In the text below about bike lanes on Comm Ave, where were the bikes taken after the construction crews cut their locks?

— start of TEXT TO READ —

What BU needs to do (and should have done) is build dedicated bike
lanes on Comm Ave. That is, bike lanes separate from the road,
divided by a curb, so that cars and bikes don't interact. Squeezing a
lane in-between parked cars and moving cars just creates a death trap
for bikers. I don't understand why this logic escaped the designers
of the Comm Ave Beautification Project, it is common practice for most
urban centers in Europe, especially bike-oriented ones such as
Amsterdam and Paris. The city planners over there saw the concerns
and dangers facing their bikers and built the streets to accommodate.
Considering BU and the City of Boston just spent MILLIONS UPON
MILLIONS OF DOLLARS on construction along the Comm Ave strip, they
really should have done it better.
But it seems BU doesn't really want to concern themselves with the
plight of its biking population. I recall last May when they OK'd a
plan for the construction crews to cut bike locks and steal bikes that
were locked to parking meters and trees. Their claim was bikes should
only be parked on official bike racks (yet it is stupendously obvious
that our campus lacks the necessary number of racks - so, PUT MORE
IN!) The crews did this to coincide with graduation ceremonies, and
under the precept that the bikes interfered with the construction
project, and the "beauty" of Comm Ave. BU claimed it was the city
that orchestrated it, yet the bikes were sent to 15 Buick Street at
BU's B&G facility. When pressured, the city or BU or the crews or
whoever was responsible quickly stopped the practice (and rightly
so!). Still, they thought they could just cut locks and steal bikes!
What an insult to an entire community of students!

— end of TEXT TO READ —
— start of SUPPLIED DATA —

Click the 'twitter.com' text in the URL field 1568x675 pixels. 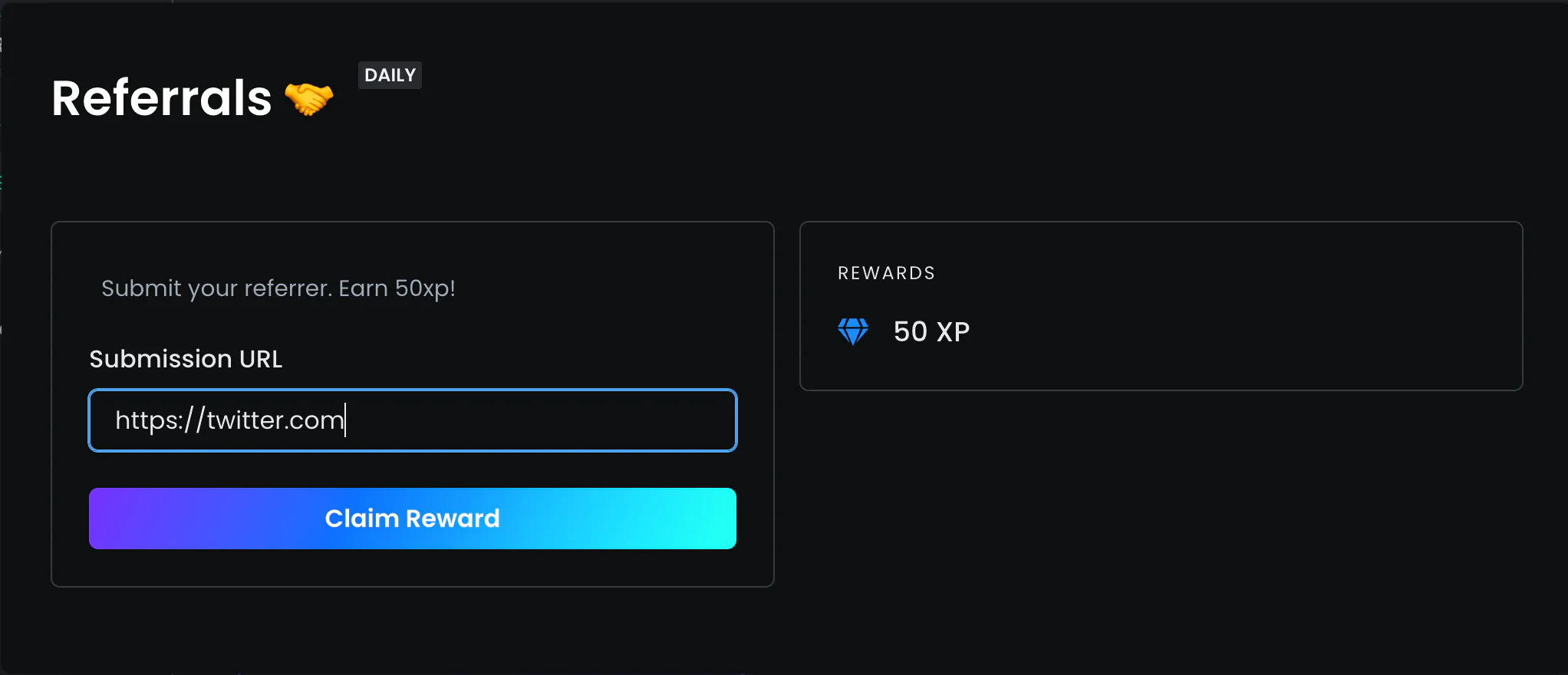coord(275,420)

— end of SUPPLIED DATA —

## RESPONSE TO THE EXERCISE
They were sent to 15 Buick Street, at BU's B&G facility.